TRY IT — From the entries below, output the line with "How do I perform: Click the Private" and each following line up to and including the line with "You are a computer-use agent. 1568x545", exactly as written.

Collected data entries
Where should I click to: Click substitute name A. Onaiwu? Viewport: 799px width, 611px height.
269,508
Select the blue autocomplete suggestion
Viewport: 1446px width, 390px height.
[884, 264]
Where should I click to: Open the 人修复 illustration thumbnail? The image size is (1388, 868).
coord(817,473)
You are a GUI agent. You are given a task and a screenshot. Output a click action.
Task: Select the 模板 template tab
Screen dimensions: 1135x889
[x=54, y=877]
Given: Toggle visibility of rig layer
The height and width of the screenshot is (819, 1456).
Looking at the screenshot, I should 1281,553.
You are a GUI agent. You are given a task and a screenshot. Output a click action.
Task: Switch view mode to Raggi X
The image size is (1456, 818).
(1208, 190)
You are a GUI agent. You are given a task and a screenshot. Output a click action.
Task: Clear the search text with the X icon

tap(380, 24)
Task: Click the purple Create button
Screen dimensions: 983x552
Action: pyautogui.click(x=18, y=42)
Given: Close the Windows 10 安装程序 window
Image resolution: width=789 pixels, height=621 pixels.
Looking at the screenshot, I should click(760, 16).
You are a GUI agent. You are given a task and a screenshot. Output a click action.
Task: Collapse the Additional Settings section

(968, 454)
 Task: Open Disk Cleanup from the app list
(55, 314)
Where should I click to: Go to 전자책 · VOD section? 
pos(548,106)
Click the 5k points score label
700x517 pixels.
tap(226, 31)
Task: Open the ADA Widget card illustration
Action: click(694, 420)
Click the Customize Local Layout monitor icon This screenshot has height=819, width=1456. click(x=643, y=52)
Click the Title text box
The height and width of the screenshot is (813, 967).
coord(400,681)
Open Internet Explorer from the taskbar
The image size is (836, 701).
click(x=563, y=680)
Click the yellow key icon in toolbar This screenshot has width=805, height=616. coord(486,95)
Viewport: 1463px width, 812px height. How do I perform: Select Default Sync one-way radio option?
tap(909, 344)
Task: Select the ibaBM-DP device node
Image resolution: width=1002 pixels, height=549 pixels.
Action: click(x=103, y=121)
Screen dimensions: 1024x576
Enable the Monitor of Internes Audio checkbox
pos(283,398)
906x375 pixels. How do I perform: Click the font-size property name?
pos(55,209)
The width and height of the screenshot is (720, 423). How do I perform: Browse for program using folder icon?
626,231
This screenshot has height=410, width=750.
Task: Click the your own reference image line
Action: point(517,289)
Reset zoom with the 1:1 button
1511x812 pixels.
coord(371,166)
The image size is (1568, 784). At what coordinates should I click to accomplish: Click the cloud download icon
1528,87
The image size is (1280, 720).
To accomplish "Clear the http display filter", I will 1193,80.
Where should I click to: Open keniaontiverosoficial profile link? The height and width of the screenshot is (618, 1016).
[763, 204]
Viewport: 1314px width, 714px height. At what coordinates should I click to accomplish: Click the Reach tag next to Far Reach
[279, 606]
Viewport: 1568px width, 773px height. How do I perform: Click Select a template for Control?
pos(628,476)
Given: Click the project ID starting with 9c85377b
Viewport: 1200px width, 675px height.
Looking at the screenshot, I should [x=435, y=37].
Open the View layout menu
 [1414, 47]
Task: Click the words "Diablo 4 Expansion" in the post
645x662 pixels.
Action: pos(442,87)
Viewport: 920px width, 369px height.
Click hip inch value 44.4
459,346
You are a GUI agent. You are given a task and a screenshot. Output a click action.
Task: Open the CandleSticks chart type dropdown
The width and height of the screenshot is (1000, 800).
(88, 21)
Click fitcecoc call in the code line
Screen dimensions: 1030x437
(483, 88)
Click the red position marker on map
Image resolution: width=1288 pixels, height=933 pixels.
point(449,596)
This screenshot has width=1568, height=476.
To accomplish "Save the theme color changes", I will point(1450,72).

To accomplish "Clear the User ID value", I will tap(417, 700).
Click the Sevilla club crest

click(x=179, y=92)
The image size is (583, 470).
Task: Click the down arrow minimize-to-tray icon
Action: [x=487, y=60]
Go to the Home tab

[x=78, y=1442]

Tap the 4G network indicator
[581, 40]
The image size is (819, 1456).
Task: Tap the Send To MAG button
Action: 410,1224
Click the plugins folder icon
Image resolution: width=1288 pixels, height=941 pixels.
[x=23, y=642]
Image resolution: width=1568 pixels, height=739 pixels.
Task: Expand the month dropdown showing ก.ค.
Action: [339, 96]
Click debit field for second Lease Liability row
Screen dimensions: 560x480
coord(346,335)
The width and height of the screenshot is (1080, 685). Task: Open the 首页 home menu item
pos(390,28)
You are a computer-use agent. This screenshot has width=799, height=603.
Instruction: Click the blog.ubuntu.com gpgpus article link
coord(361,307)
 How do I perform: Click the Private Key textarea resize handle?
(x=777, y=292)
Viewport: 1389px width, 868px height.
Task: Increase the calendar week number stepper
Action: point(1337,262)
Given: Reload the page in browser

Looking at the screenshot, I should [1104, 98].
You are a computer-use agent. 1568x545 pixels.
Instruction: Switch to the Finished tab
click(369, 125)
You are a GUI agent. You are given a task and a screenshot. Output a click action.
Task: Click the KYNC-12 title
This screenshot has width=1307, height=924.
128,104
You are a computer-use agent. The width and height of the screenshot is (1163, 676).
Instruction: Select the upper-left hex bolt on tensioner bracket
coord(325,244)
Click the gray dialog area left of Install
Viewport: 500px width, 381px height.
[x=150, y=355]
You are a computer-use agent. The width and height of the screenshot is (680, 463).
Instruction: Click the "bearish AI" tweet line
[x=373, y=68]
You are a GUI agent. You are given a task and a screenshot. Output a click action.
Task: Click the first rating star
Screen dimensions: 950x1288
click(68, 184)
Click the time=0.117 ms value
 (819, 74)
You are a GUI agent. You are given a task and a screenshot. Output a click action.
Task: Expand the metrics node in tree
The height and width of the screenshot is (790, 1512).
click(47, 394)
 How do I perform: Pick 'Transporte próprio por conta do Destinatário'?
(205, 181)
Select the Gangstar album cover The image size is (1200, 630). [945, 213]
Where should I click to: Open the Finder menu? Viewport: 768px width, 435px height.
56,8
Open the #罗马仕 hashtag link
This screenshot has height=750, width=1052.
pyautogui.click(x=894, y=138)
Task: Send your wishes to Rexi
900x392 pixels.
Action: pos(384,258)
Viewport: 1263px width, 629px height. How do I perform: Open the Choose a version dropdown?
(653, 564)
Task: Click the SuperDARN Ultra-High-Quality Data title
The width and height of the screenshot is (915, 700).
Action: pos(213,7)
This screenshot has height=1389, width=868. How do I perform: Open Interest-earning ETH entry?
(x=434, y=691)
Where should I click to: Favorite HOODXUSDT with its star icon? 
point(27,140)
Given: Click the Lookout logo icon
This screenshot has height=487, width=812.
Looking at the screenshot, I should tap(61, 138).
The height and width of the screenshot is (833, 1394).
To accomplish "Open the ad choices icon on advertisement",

OUTPUT —
 How do I perform: Click the Private Key textarea resize handle?
(x=777, y=292)
Viewport: 1389px width, 868px height.
Task: Increase the calendar week number stepper
Action: point(1337,262)
Given: Reload the page in browser

Looking at the screenshot, I should [1104, 98].
You are a computer-use agent. 1568x545 pixels.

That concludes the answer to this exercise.